Berebut Kursi di Sekolah Negeri
Kisruh yang mewarnai penerimaan peserta didik baru (PPDB) yang terjadi di Jakarta, bukan hanya soal aturan zonasi yang disangkutkan dengan usia calon siswa. Namun, fenomena soal setiap tahun anak-anak yang harus dihadapkan pada dilema memilih sekolah impian, didasarkan pada pertimbangan yang terbaik dalam pelayanannya, sarana dan prasarananya, serta kualitasnya. Semua anak bermimpi untuk bersekolah di tempat yang menurut mereka terbaik, tapi tidak semua bisa terpenuhi karena kuota terbatas.

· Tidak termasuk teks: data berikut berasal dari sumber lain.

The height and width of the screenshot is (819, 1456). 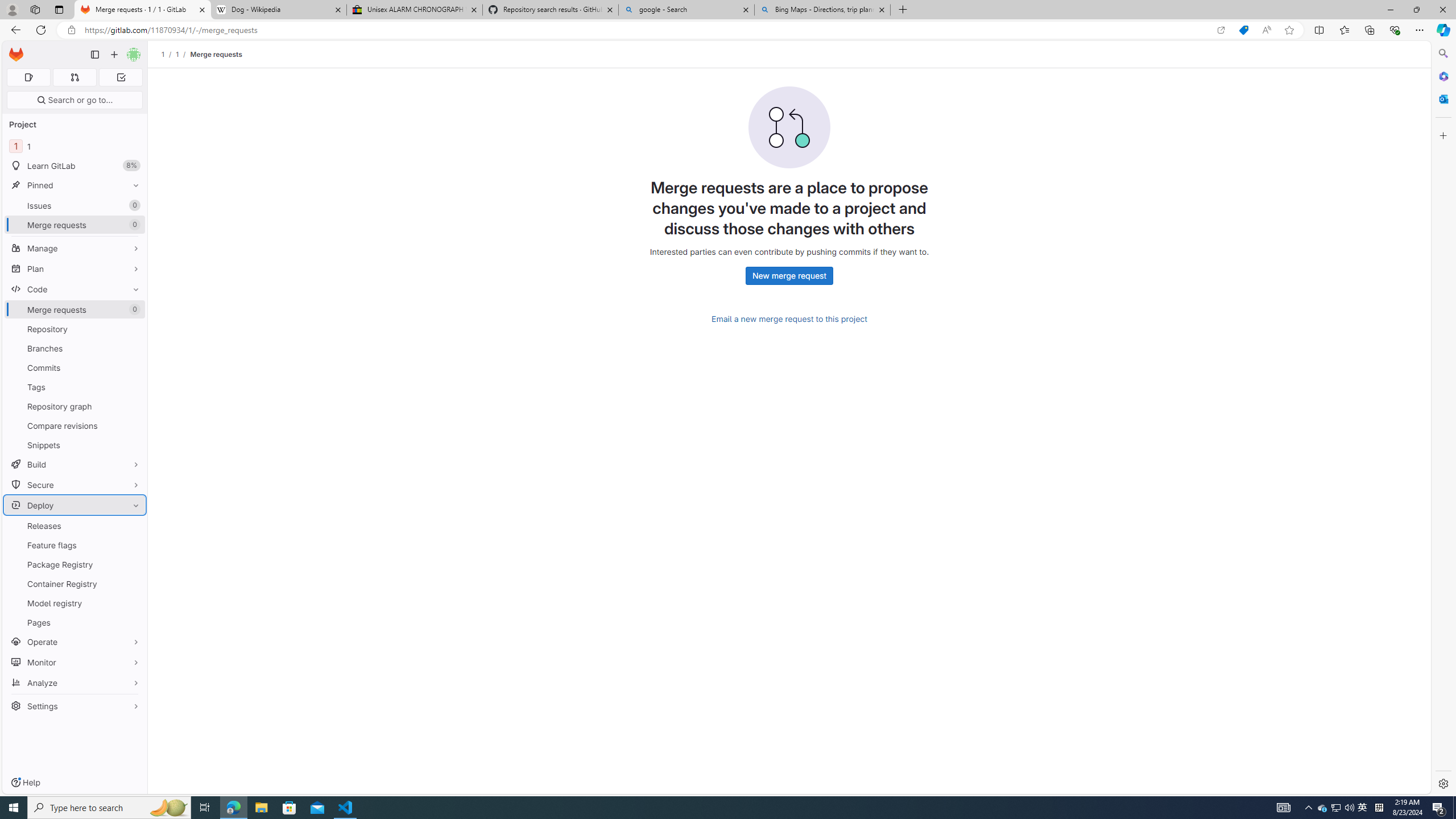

Disparitas itu tidak hanya terjadi antarsekolah, namun juga muncul pada mutu dan layanan pendidikan antar-kabupaten-kota. Sekat-sekat terjadi sudah lama, hingga bicara pendidikan Indonesia masih berkutat pada masalah sebaran yang tidak merata, dan mutunya jauh berbeda. Berebut kursi sekolah negeri untuk sebagai anak di sejumlah kota (seperti Jakarta) juga tidak semata soal mutunya, tapi bergeser pada pertimbangan ekonomi. Bagi keluarga yang menyekolahkan anak di negeri, mereka tidak banyak biaya yang harus dikeluarkan, bahkan beberapa program bantuan bisa didapatkan, seperti Kartu Jakarta Pintar. Lain halnya dengan keluarga yang memiliki anak bersekolah di swasta, "duit lagi duit lagi" banyak ongkos yang dikeluarkan, walau tidak semua anak yang sekolah di swasta adalah anak orang mampu.